ADB loans Thailand $1.5B as it edges near debt limit

Despite public debt approaching its limit of sustainability, Thailand’s Ministry of Finance denies that the country is on the brink of bankruptcy and will take a further 48 billion baht ($1.5 billion) loan from Manila-based Japanese-led multilateral lender Asian Development Bank (ADB) late this month.

Local media are speculating that the government is facing financial collapse following a Cabinet-approved Public Debt Management Office (PDMO) plan to borrow an additional 214 billion baht to finance a potentially larger budget deficit than expected.

PDMO director-general Patricia Mongkhonvanit on Thursday said the government has adequate treasury reserves but admitted it needs to borrow more in case revenue falls further than estimated.

The national budget passed for fiscal year 2020 totals 3.2 trillion baht. To plug the gap left by a projected shortfall in revenue, the government originally planned to borrow 469 billion baht. However, the budget bill allows the government to borrow as much as 680 billion baht to cover the deficit, meaning another 214 billion baht can be borrowed, Patricia noted.

If the government borrows the full 680 billion baht, public debt will rise to 52.4 per cent of gross domestic product (GDP), up from the current 45.83 per cent, she said.

Public debt is expected to rise further to 57.8 per cent of GDP in the 2021 fiscal year (October 2020 to September 2021). The ministry has set the sustainable public debt limit at 60 per cent of GDP.

She said: “It is too early to say whether we’ll need to raise the limit beyond 60 per cent of GDP because [sustainability of] debt levels depend on changing economic conditions.”

By global standards, Thailand’s public debt is still relatively manageable, given debt in some countries is above 100 per cent of GDP.

Economists have been urging the Thai government to spend more to boost the economy and help workers and small businesses suffering the impact of Covid-19.

However, Thai public debt is under strong pressure from the sharp economic contraction and high cost of dealing with coronavirus fallout.

Patricia said the government also plans to borrow one trillion baht under the Covid-19 recovery emergency decree.

Part of that total is $1.5 billion (48 billion baht) from the ADB, the contract for which will be signed by the ministry late this month or early next month, she said.

**EXERCISE INSTRUCTIONS**
A. Summarize the article on Thailand's ADB loan in two sentences.
B. Revise the passage of the article on Thailand's ADB loan starting at "Economists have been" and ending at "month, she said.", with "ADB" changed to "Asian Development Bank".

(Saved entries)
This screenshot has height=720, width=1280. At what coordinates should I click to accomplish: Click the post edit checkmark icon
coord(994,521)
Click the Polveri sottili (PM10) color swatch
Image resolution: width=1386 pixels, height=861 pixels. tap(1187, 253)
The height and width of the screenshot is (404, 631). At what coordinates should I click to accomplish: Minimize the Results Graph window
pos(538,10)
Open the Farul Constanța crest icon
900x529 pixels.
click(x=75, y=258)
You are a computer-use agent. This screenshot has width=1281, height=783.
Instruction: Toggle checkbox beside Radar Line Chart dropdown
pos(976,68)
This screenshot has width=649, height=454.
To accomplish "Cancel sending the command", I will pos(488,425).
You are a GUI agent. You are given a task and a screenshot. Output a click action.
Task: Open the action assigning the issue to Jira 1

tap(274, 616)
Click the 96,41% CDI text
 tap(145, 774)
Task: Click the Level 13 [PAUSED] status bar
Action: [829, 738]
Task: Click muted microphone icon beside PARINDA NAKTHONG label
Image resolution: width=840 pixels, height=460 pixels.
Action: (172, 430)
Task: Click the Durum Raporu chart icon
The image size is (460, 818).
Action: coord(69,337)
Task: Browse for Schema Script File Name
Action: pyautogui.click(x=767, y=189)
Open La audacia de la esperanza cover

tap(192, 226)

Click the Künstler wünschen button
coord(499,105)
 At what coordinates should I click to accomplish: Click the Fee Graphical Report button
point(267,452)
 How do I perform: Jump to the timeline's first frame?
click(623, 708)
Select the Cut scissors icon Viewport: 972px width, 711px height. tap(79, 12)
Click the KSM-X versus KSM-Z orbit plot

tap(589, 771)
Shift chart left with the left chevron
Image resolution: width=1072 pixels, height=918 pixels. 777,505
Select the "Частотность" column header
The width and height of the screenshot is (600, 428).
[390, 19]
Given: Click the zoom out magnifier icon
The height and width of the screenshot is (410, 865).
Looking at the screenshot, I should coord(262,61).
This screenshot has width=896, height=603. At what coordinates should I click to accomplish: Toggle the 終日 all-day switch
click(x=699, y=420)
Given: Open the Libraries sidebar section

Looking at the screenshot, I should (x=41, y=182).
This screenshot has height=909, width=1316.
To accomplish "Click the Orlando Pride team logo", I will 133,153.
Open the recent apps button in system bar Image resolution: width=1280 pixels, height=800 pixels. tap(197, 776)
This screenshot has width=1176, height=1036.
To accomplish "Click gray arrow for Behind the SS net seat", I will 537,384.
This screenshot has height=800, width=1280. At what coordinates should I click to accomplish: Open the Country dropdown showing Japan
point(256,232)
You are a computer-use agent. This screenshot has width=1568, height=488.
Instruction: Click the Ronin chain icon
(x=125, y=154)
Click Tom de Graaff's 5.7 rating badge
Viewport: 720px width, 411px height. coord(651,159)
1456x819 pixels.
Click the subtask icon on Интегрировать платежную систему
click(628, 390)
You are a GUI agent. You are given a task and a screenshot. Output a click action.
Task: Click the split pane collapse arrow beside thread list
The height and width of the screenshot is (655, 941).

**ANSWERS FOR THIS EXERCISE**
A. Thailand's Ministry of Finance denies the country is on the brink of bankruptcy and will take a 48 billion baht ($1.5 billion) loan from the Asian Development Bank, part of one trillion baht it plans to borrow under the Covid-19 recovery emergency decree. The government may borrow up to 680 billion baht to cover its 2020 budget deficit, which would lift public debt to 52.4 percent of GDP, and debt is expected to reach 57.8 percent in fiscal 2021 against a sustainable limit of 60 percent.

B.
Economists have been urging the Thai government to spend more to boost the economy and help workers and small businesses suffering the impact of Covid-19.

However, Thai public debt is under strong pressure from the sharp economic contraction and high cost of dealing with coronavirus fallout.

Patricia said the government also plans to borrow one trillion baht under the Covid-19 recovery emergency decree.

Part of that total is $1.5 billion (48 billion baht) from the Asian Development Bank, the contract for which will be signed by the ministry late this month or early next month, she said.